Votée à 235 voix, cette proposition vise à "empêcher les intrusions et à faire porter les frais aux responsables". Elle octroie davantage de pouvoir aux communes concernant les installations non autorisées de gens du voyage.
Chaque année, plus de 1 300 passages de gens du voyage sont recensés dans 78 départements, accompagnés de plus de 500 installations illégales, comme le souligne Damien Michelet, sénateur LR de l’Isère, qui affirme à Midi Libre qu'une action est nécessaire.
Laurent Burgoa, sénateur LR du Gard, soutient que cette loi aide à "renforcer le pouvoir des élus". Les maires auraient ainsi la possibilité d'interdire le stationnement hors des aires aménagées et de requérir des évacuations forcées, avec la saisie possible des véhicules non résidentiels.
Un cadre réglementaire insuffisant
Rémi Nicolas, co-président du schéma départemental des aires d’accueil, fait remarquer qu'il est impératif que les élus soient en phase avec la réglementation existante. Actuellement, il admet que, dans le Gard, l'absence d'aires de grand passage dissuade les communes de s'engager dans cette direction :
"Sans incitations, les maires n'y voient que des inconvénients".
Du côté de l'opposition, Hussein Bourgi, sénateur PS de l’Hérault, met en avant l'inefficacité de la loi : "569 installations illégales en 2024, mais seulement 149 condamnations". Il souligne le manque de respect des obligations par les élus.

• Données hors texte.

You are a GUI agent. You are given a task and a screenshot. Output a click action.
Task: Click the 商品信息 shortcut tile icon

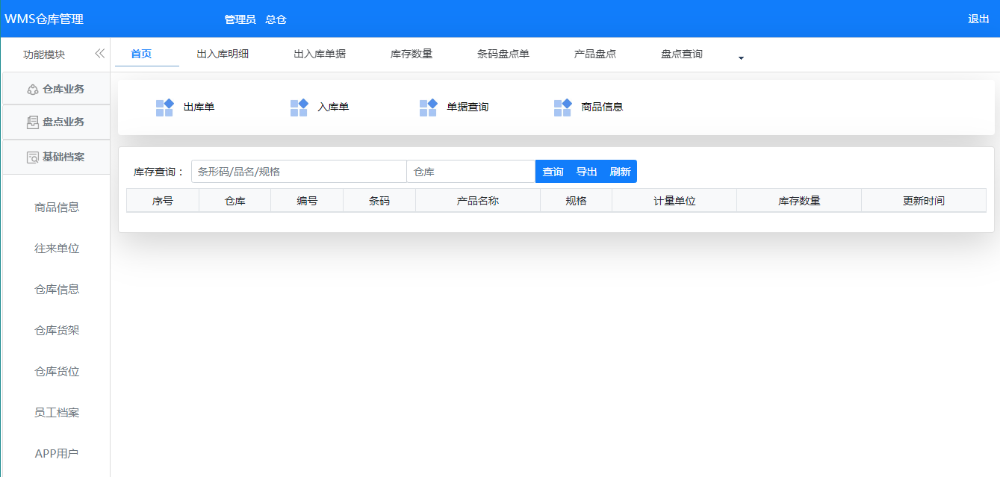tap(562, 107)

En se basant sur des chiffres alarmants, nos confrères rapportent qu'un nombre significatif d'aires d'accueil restent encore à réaliser, malgré le projet de loi qui souhaite inciter les élus à leur création. Il est prévu que les équipements d'accueil soient intégrés aux quotas de logements sociaux pour mieux répondre aux besoins des gens du voyage.
Rémi Nicolas reconnaît que "deux mondes se côtoient sans véritable communication", appelant aussi à une pédagogie active et à une médiation essentielle pour améliorer les relations entre les communautés sédentaires et itinérantes.